Economics is one of the fields that most suffers from this problem. Our mathematician in his windowless room could generate models of international exchange rates without ever having seen currency, once we gave him the appropriate definitions and assumptions. However, when we try using these models to forecast the future, life gets complicated. No amount of experimenting within our original model will fix this without looking at the real world. At best, we come up with some equations that appear to conform to what we observe, but we run the risk that the correspondence is incidental or that there were some (temporarily) constant variables we left out that will suddenly cease to be constant and break the whole model. It is all too easy to forget that the tremendous rigor and certainty we feel when we solve the equations of our model does not translate into the real world.  Getting the "right" answer within the model is not the same thing as getting the real answer.

As an obvious practical example, an individual with a serious excess of free time could develop a model of economics which assumes that agents are rational paper-clip maximizers - that agents are rational and their ultimate concern is maximizing the number of existing paper-clips. Given even more free time and a certain amount of genius, you could even model the behaviour of irrational paper-clip maximizers, so long as you had a definition of irrational. But however refined these models are, they models will remain entirely useless unless you actually have some paper-clip maximizers whose behaviour you want to predict. And even then, you would need to evaluate your predictions after they succeed or fail. Developing a great hammer is relatively useless if the thing you need to make must be put together with screws. 
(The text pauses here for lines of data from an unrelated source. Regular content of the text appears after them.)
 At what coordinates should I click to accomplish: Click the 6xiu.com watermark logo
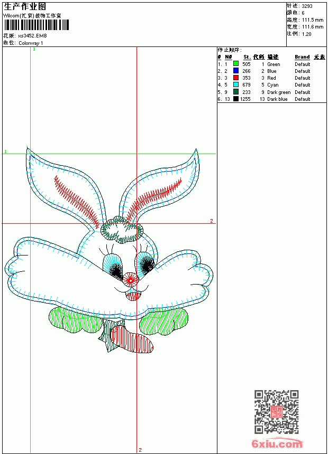(x=277, y=443)
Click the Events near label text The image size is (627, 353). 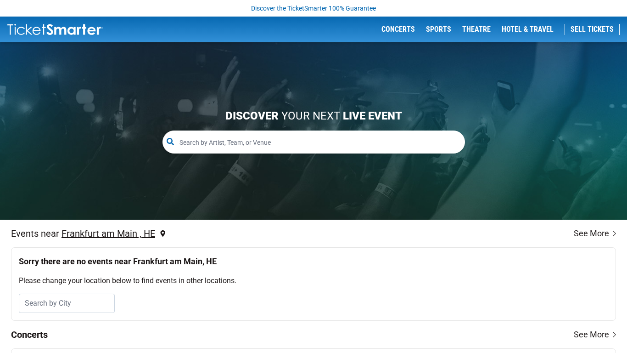click(x=34, y=233)
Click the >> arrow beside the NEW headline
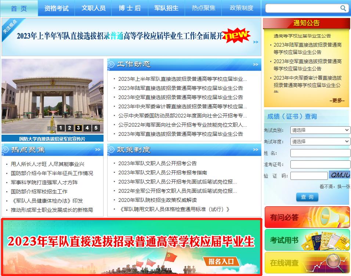Image resolution: width=351 pixels, height=276 pixels. [255, 41]
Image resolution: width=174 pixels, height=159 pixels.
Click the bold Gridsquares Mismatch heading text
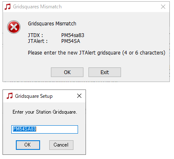[52, 24]
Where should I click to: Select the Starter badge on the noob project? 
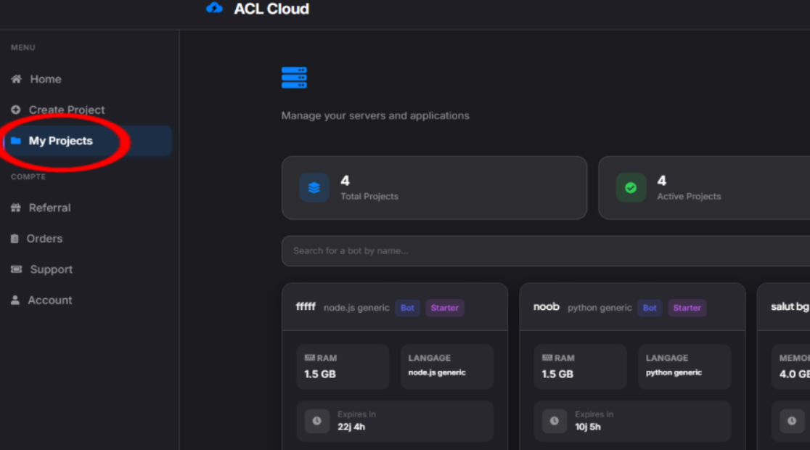tap(687, 308)
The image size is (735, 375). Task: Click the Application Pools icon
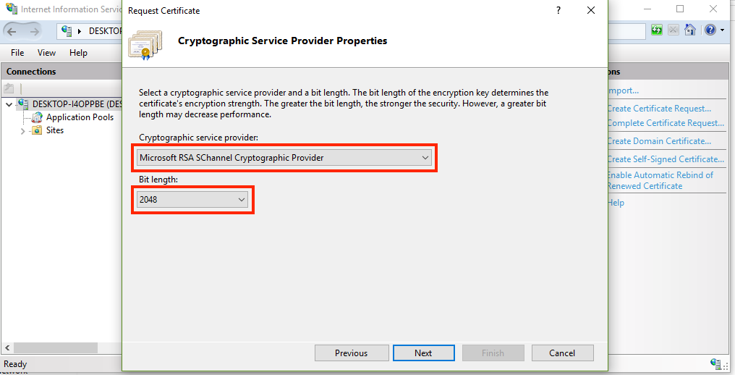point(37,117)
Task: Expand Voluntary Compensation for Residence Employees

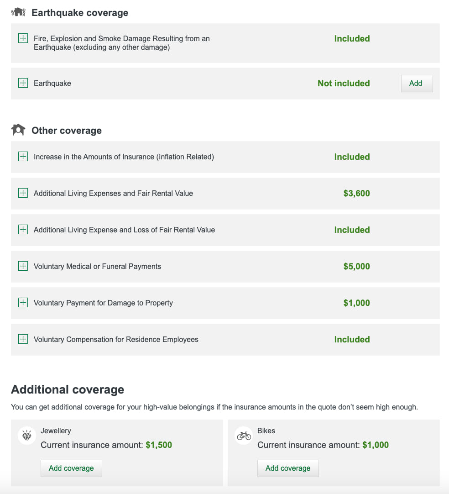Action: tap(23, 339)
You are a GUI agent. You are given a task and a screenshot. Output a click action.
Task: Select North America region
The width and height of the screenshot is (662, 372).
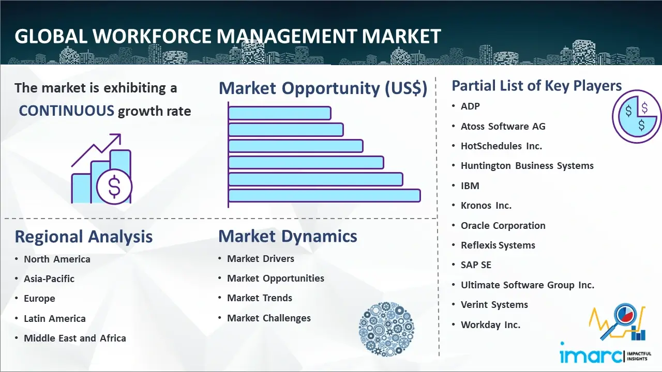[x=57, y=259]
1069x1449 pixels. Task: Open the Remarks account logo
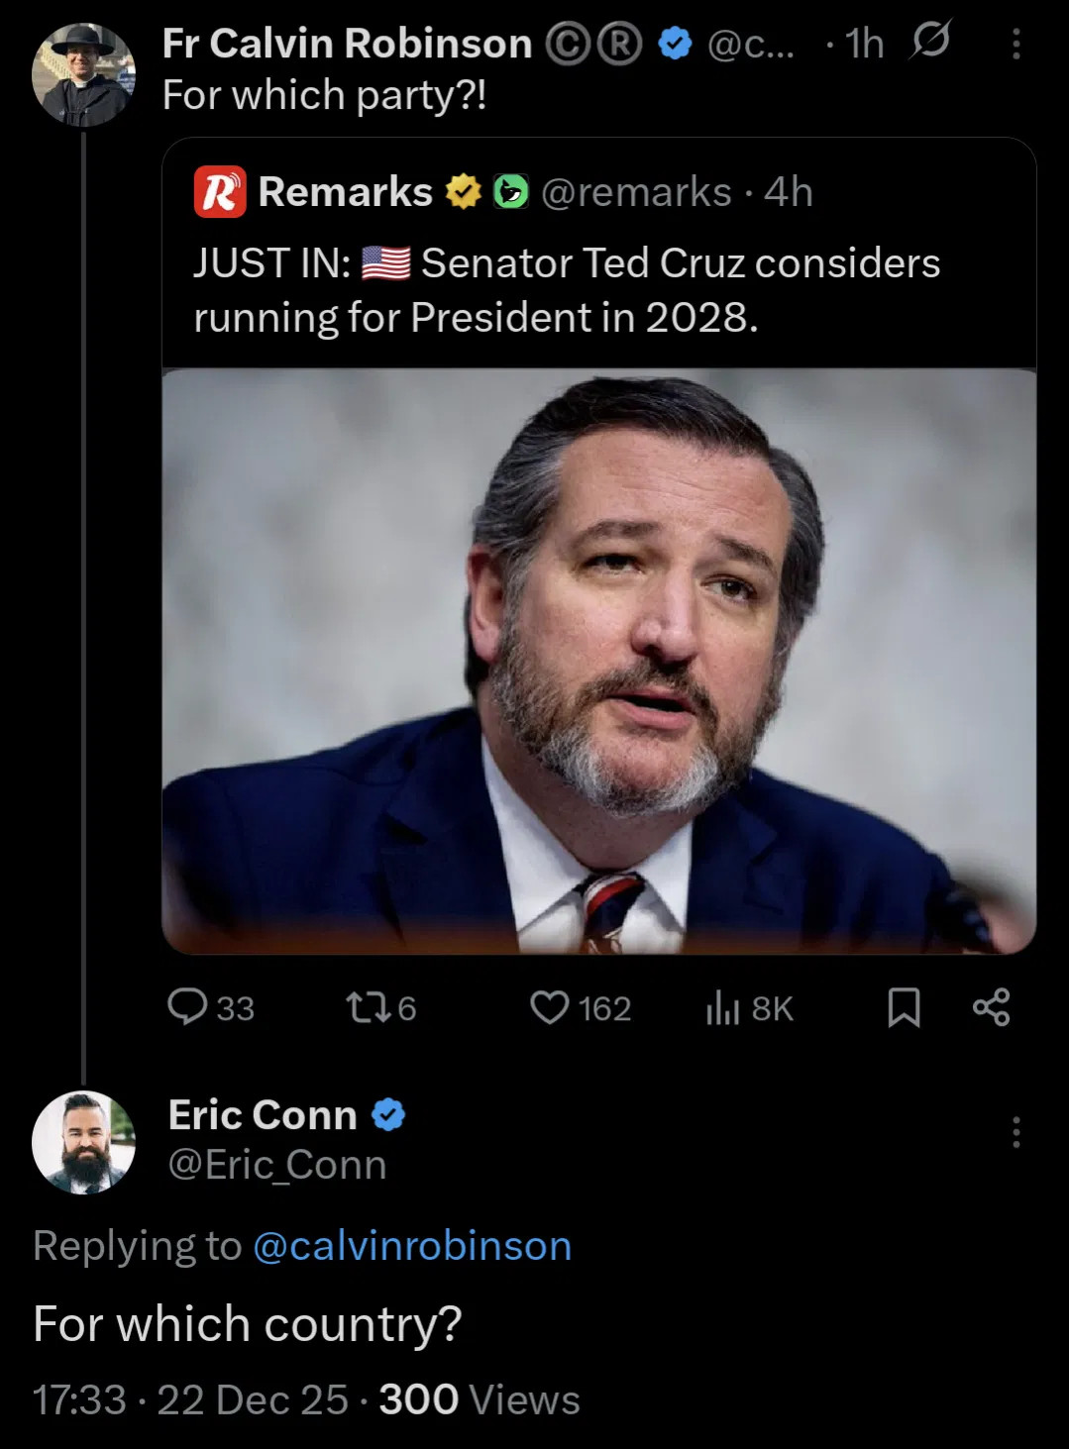pos(219,192)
There is an obvious difference in the magnitude of this problem between the sciences, and it seems to be based on the difficulty of experimenting within them. In harder sciences where experiments are fairly straightforwards, like physics and chemistry, it is not terribly difficult to make models that conform well with reality. The bleeding edge of, say, physics, tends to like in areas that are either extremely hard to observe, like the subatomic, or extremely computation-intensive. In softer sciences, experiments are very difficult, and our models rely much more on powerful assumptions, social values, and armchair reasoning.

As humans, we are both bound and compelled to use the tools we have at our disposal. The problem here is one of uncertainty. We know that most of our assumptions in economics are empirically off, but we don't know how wrong or how much that matters when we make predictions. But the model nevertheless seeps into the very core of our model of reality itself. We cannot feel this disconnect when we try to make predictions; a well-designed model feels so complete that there is no feeling of error when we try to apply it. This is likely because we are applying it correctly, but it just doesn't apply to reality. This leads people to have high degrees of certainty and yet frequently be wrong. It would not surprise me if the failure of many experts to appreciate the model-reality gap is responsible for a large proportion of incorrect predictions.

This, unfortunately, is not the end of the problem. It gets much worse when you add a normative element into your model, when you get to call some things, "efficient" or "healthful," or "normal," or "insane." There is also a serious question as to whether this false certainty is preferable to the vague unfalsifiability of even softer social sciences. But I shall save these subjects for future posts.